Sauvola算法

Sauvola算法是一种改进的局部阈值方法，通过考虑局部均值和标准差来确定动态阈值，特别适用于文档图像的二值化。

算法原理

Sauvola算法是基于Niblack算法的改进版本，由J. Sauvola等人在1999年提出，专门用于文档图像的二值化。该算法考虑了局部对比度，能够更好地处理光照不均匀的文档图像。

flowchart LR A[输入图像] --> B[定义滑动窗口
w×w] B --> C[遍历每个像素] C --> D[计算窗口内
均值 m 和标准差 s] D --> E[计算动态阈值
T = m × (1 + k × (s/R - 1))] E --> F[应用阈值] F --> G[输出二值图像] subgraph 参数 H[k=0.2~0.5
R=128] end E -.-> H

参数	说明	典型值	影响
窗口大小	局部统计窗口	15×15 或 25×25	决定局部范围
k	灵敏度参数	0.2-0.5	影响文本检测
R	标准差最大值	128	归一化因子

Sauvola算法的阈值计算公式为：

T(x,y) = m(x,y) × [1 + k × (s(x,y)/R - 1)]

其中：

T(x,y) 是像素(x,y)处的局部阈值
m(x,y) 是以(x,y)为中心的邻域内的平均灰度值
s(x,y) 是以(x,y)为中心的邻域内的标准差
k 是一个参数（通常为0.2到0.5）
R 是动态范围（通常为128）

二值化规则为：

g(x,y) = { 255, if f(x,y) > T(x,y)

{ 0, if f(x,y) ≤ T(x,y)

与Niblack算法相比，Sauvola算法的优点是：

考虑了局部对比度
对光照变化更加鲁棒
更适合文档图像处理

算法步骤

选择合适的邻域窗口大小（如15×15或21×21）
遍历图像中的每个像素
计算当前像素邻域内的均值和标准差
使用Sauvola公式计算局部阈值
比较像素值与局部阈值
根据比较结果分配二值化值

Python实现

Python

import cv2
import numpy as np
import matplotlib.pyplot as plt

def sauvola_threshold(image_path, window_size=15, k=0.34, r=128):
    """
    实现Sauvola阈值算法
    :param image_path: 输入图像路径
    :param window_size: 邻域窗口大小
    :param k: 阈值参数
    :param r: 动态范围
    :return: 原图和Sauvola二值化后的图像
    """
    # 读取图像
    img = cv2.imread(image_path)
    gray = cv2.cvtColor(img, cv2.COLOR_BGR2GRAY)
    gray = gray.astype(np.float64)
    
    # 获取图像尺寸
    height, width = gray.shape
    
    # 计算邻域半径
    radius = window_size // 2
    
    # 初始化输出图像
    binary = np.zeros_like(gray)
    
    # 避免边界问题，只处理内部像素
    for i in range(radius, height - radius):
        for j in range(radius, width - radius):
            # 提取邻域
            neighborhood = gray[i-radius:i+radius+1, j-radius:j+radius+1]
            
            # 计算邻域的均值和标准差
            mean_val = np.mean(neighborhood)
            std_val = np.std(neighborhood)
            
            # 计算Sauvola阈值
            threshold = mean_val * (1 + k * (std_val / r - 1))
            
            # 应用阈值
            if gray[i, j] > threshold:
                binary[i, j] = 255
            else:
                binary[i, j] = 0
    
    return img, cv2.cvtColor(binary.astype(np.uint8), cv2.COLOR_GRAY2BGR)

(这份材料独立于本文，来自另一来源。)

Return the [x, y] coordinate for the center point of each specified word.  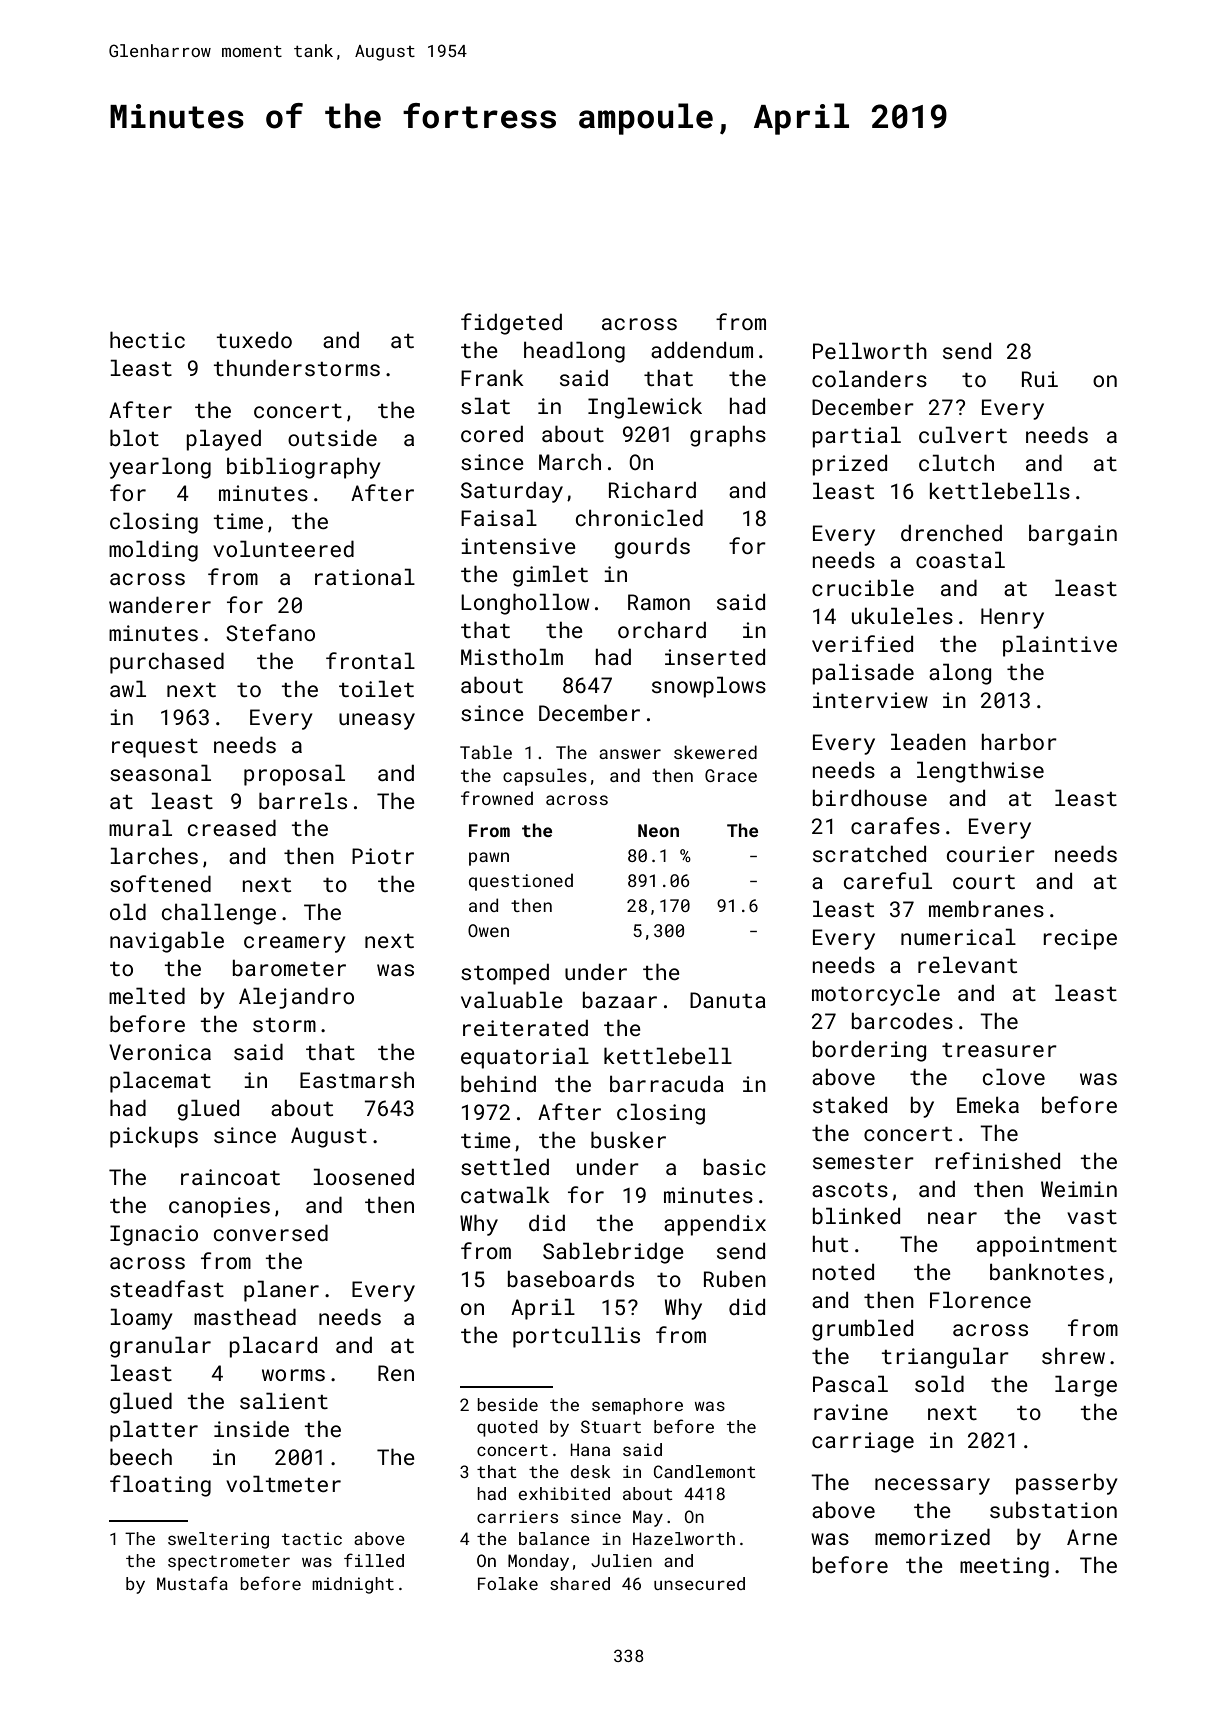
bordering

def manual_sauvola_threshold(image_path, window_size=15, k=0.34, r=128):
    """
    手动实现Sauvola阈值算法
    :param image_path: 输入图像路径
    :param window_size: 邻域窗口大小
    :param k: 阈值参数
    :param r: 动态范围
    :return: 二值化后的图像
    """
    # 读取图像
    img = cv2.imread(image_path, cv2.IMREAD_GRAYSCALE)
    img = img.astype(np.float64)
    
    # 获取图像尺寸
    height, width = img.shape
    
    # 计算邻域半径
    radius = window_size // 2
    
    # 初始化输出图像
    binary = np.zeros_like(img)
    
    # 使用向量化操作提高效率
    # 首先计算均值图和标准差图
    mean_img = np.zeros_like(img)
    std_img = np.zeros_like(img)
    
    for i in range(radius, height - radius):
        for j in range(radius, width - radius):
            neighborhood = img[i-radius:i+radius+1, j-radius:j+radius+1]
            mean_img[i, j] = np.mean(neighborhood)
            std_img[i, j] = np.std(neighborhood)
    
    # 计算阈值图
    threshold_img = mean_img * (1 + k * (std_img / r - 1))
    
    # 应用阈值
    binary[img > threshold_img] = 255
    
    return cv2.cvtColor(img.astype(np.uint8), cv2.COLOR_GRAY2BGR), cv2.cvtColor(binary.astype(np.uint8), cv2.COLOR_GRAY2BGR)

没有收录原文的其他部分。